Since last November, the program will crash sometimes, and the cause is the second element in array a (a[1])will be changed from a valid value to NULL.

(1) Checking the logs and reproduced the bug
Firstly, I checked the commercial logs, but there were no clues can be found. And the SMS which killed program also seemed no different than others. I also tried to use this SMS to reproduce the bug in testbed, but also failed.

(2) Using libumem
Because our program runs in Solaris, I linked the libumem and hoped it can help me. After a few days, the program crashed again. But the tags before and after the corrupted memory are all OK, so it is not a memory off-bound bug. I also checked the memory before and after the corrupted memory, but nothing valuable can be found.

(3) Adding more logs
Until then, the only thing I can think is adding more logs. After adding enough logs, I found the variable is modified between functions in the same thread: when leaving the last function, the variable is OK, but entering the next function, the variable is changed. So I can make sure the variable is destroyed by another thread. But how can I find the murderer?

(4) Asking for help from other geeks
I began to ask for help from other geeks. I put this question on the stackoverflow: How to debug the memory is changed randomly issue, and received a very good and comprehensive answer. I recommended every one should read this post. I also sent emails to other geeks, most of them replied and gave some suggestions, such as exchange some variables definition sequences, etc. I also wanted to get the root cause from the core dump file directly: Can I know which thread change the global variable’s value from core dump file?, but at the end, I am failed. Until one day, I found an article (Aha, written in Chinese!)by accident, this article describes the bug is very similar to mine except his programming language is C++ and mine is C. I began to follow the steps he provided to find the root cause.
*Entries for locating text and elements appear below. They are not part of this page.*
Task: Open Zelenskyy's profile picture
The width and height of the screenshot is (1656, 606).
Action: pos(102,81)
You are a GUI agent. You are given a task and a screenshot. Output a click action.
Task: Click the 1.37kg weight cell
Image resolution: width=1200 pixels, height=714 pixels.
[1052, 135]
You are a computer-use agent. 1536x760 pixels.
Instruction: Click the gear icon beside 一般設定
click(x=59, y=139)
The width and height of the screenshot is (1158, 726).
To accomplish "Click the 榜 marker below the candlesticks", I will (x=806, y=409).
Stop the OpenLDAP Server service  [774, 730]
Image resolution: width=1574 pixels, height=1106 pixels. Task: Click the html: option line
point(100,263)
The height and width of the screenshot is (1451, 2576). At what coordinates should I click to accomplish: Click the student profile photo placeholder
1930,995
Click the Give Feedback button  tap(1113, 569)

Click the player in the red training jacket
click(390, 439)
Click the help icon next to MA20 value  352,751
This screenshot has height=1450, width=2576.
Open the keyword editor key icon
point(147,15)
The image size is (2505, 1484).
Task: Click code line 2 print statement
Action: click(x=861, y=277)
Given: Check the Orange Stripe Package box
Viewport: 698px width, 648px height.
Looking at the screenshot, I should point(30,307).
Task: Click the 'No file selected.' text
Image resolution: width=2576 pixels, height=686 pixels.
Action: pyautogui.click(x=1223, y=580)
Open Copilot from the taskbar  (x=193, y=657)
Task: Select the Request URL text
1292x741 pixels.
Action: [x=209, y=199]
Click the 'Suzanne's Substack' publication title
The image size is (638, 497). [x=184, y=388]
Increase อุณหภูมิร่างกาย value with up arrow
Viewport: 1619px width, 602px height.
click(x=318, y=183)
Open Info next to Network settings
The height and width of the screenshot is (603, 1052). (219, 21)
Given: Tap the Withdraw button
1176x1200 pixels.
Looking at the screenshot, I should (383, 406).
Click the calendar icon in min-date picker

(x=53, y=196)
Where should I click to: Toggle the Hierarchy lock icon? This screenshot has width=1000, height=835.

(5) Porting the program on Linux and use valgrind
I wanted to use valgrind to help find the bug, but my program runs on Solaris, and valgrind can’t be used on Solaris, so another colleague helped to ported it on Linux. After running valgrind, I did find some memory-related bugs, but these bugs can’t explain the cause of this issue. I still can’t find the root cause.

(6) Using electric-fence
I tried to use electric-fence, but the home page of electric-fence was closed. I found some packages and source codes from the internet, and tried to integrated them into my program. But this time, I also failed.

(7) Using mprotect function
Because the second element of the array is always changed to NULL, I used mprotect instead of malloc to allocate the memory of the array, and set read-only attribute of the memory. So if the memory is changed, the program will crash. But the mprotect will allocate a page size of the memory, and this may cause the program change the behavior, I am not sure whether the bug can occur again.

（8） Finding the cause
About 2 weeks later, when a colleague stopped the application, the application crashed again. The cause was a global variable was changed. I checked all the old core dumps immediately, and found the global variable was always changed, and pointed to the address of the array! It seemed I was very clear to the truth.

After about 2 days analysis, the cause was found: When a thread calls pthread_create to create another thread, it will changes a global variable. But in few cases, the child thread will execute firstly, and it will also changes the global variable. The code assumes the parent thread always execute firstly, and this will cause the program crash.

When looking back the 4-month experience, I have studied a lot of things for debugging this bug: libumem, valgrid, libefence, etc. It is a really memorable and cool experience!